I couldn’t resist. Today I returned: going deeper into Taroko, higher into those incredible mountains. You can traverse Taiwan, east to west, on this road. There aren’t many such passes. Other than at the island’s northern and southern tips, paths are of necessity circuitous – for the same reason you have to drive dozens of miles to get from Seatoller to Wasdale Head, thought it can’t be half a dozen by crow fly.
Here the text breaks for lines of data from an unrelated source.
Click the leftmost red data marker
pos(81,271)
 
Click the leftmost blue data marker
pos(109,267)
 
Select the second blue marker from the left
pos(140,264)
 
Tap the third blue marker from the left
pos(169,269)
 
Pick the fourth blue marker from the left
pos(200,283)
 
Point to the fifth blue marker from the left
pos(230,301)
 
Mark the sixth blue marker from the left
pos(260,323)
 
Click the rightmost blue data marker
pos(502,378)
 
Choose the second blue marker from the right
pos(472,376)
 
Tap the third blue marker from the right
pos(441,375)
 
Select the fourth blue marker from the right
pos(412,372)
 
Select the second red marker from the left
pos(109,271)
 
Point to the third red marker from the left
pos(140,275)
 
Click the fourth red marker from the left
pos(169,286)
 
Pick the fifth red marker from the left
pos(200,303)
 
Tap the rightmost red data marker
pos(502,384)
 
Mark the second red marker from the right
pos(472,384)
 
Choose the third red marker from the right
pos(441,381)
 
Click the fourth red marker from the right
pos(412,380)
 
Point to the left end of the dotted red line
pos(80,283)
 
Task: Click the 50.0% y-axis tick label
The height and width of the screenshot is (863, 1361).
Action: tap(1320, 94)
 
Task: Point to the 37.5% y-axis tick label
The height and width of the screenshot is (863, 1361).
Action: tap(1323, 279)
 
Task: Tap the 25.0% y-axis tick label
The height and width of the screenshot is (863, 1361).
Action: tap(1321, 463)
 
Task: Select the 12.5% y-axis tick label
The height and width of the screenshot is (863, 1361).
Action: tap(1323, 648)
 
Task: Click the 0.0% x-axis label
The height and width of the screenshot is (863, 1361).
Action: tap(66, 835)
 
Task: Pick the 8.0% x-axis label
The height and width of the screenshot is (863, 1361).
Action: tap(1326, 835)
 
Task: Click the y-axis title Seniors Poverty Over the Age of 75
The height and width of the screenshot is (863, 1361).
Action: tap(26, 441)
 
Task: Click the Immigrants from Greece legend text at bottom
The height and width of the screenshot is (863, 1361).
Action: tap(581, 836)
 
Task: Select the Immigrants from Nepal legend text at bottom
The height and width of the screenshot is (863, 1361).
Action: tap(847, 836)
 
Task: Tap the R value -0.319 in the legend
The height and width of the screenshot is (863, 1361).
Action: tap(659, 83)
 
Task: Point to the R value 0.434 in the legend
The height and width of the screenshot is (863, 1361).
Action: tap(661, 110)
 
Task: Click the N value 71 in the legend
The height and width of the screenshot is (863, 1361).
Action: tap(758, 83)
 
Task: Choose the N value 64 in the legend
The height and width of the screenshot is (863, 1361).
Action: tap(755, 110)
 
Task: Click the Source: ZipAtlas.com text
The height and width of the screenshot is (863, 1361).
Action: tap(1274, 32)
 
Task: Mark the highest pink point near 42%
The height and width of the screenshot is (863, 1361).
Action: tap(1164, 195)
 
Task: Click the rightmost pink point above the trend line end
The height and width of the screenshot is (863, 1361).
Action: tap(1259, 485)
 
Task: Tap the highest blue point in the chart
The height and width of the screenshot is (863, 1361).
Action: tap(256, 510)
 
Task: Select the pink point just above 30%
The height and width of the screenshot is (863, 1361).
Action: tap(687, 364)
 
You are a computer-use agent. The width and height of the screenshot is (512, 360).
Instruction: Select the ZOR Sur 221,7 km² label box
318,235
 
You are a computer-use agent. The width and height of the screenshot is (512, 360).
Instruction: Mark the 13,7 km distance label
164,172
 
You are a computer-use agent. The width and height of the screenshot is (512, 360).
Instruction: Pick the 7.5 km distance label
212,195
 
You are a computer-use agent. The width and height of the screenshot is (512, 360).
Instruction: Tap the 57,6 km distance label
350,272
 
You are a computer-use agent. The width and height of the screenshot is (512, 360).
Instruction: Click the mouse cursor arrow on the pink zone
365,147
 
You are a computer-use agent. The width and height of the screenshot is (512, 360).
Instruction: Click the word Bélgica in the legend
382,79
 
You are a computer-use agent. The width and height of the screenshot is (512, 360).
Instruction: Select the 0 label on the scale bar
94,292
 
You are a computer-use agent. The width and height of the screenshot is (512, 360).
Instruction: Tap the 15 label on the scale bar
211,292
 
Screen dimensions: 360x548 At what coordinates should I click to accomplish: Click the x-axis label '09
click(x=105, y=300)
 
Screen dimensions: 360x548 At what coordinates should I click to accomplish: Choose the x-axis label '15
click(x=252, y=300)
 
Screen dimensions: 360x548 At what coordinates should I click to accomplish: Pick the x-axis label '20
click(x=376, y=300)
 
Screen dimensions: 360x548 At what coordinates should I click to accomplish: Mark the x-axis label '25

The road cutting east-west across Taroko takes you through three climate zones – ‘subtropical’, ‘temperate’ and ‘frigid’ – but I never got beyond temperate. When I turned back at Bilv Sacred Tree, 2150 metres, it wasn’t the thinner air that called a halt to my exploration – though I noticed it and took what I thought of as due and compensatory care – but an alarmingly low fuel tank. Too low as it almost turned out. I’d noted the anticlockwise swing of the fuel gauge on the climb – a good forty miles of ceaseless ascent – but was banking on lower consumption on the way back down. In the event a head wind made the descent just as costly. By the time I limped into a petrol station on the valley floor, minimum revs all the way, the fuel pipe must have been feeding scotch mist.
Anyway, yet again I escaped my just desserts. Hope you like this second picture set of beautiful Taroko, now with blue skies.
I’ve earmarked this spot for a sleepover on Monday night. Weather permitting I won’t even pitch my tent. What a spot for sipping your home brewed morning coffee, eh?
And where will I get water?
Above: not wild. At over 2000 metres somebody saw fit to plant these. Just off camera to left is a cluster of marigolds.